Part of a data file
----------------

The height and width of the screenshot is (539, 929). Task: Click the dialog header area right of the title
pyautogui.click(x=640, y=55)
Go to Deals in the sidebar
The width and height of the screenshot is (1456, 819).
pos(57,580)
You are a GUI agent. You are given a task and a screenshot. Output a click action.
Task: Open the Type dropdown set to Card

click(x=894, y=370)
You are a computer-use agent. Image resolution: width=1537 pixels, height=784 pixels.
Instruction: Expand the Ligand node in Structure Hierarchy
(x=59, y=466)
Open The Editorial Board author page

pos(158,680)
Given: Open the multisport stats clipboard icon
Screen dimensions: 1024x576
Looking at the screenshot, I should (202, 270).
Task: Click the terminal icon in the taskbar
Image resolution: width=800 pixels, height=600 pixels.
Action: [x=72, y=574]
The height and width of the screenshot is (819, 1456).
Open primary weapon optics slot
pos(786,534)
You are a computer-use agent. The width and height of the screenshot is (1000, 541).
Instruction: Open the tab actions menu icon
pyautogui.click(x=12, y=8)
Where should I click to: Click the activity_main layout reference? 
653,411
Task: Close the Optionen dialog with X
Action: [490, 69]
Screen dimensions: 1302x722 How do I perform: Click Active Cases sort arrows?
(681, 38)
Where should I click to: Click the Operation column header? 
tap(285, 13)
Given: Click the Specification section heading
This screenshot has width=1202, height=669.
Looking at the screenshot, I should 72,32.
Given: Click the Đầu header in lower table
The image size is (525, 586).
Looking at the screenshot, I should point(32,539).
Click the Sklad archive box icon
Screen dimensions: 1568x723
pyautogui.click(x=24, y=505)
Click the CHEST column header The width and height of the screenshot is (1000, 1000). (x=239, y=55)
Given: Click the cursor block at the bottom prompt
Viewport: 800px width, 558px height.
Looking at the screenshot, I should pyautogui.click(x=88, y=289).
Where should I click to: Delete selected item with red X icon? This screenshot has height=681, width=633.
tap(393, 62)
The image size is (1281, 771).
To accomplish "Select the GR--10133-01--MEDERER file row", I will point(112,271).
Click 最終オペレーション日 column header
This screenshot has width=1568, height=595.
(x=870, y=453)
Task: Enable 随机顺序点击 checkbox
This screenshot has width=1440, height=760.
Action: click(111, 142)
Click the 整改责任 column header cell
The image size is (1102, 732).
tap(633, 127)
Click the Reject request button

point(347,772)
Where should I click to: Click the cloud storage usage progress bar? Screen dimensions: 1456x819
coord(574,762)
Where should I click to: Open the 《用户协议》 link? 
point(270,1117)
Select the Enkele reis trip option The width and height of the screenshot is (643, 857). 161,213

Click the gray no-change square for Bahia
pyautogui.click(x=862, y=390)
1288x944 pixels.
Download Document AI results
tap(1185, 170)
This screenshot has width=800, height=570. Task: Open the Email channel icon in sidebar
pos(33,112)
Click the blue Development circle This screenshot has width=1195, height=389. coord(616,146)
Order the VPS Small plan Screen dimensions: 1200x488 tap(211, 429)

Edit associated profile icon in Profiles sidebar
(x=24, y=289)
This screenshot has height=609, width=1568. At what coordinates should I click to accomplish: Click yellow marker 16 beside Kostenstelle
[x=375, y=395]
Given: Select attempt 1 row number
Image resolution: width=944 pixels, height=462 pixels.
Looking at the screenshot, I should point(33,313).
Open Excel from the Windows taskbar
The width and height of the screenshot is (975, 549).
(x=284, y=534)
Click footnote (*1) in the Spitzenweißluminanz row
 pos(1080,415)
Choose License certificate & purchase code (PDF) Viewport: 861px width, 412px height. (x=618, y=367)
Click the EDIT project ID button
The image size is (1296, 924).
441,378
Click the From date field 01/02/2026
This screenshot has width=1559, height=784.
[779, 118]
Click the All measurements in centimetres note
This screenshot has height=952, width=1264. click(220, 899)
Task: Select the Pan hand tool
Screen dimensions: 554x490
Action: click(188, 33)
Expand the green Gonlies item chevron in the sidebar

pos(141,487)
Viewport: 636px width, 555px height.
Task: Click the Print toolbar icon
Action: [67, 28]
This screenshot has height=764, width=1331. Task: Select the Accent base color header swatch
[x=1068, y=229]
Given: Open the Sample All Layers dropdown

----------------

> _Exercise prompt_: List every line of the rows above that contains the string "agent". Case counts.

> _Answer to this task_:
You are a GUI agent. You are given a task and a screenshot. Output a click action.
You are a computer-use agent. Image resolution: width=1537 pixels, height=784 pixels.
You are a computer-use agent. The width and height of the screenshot is (1000, 541).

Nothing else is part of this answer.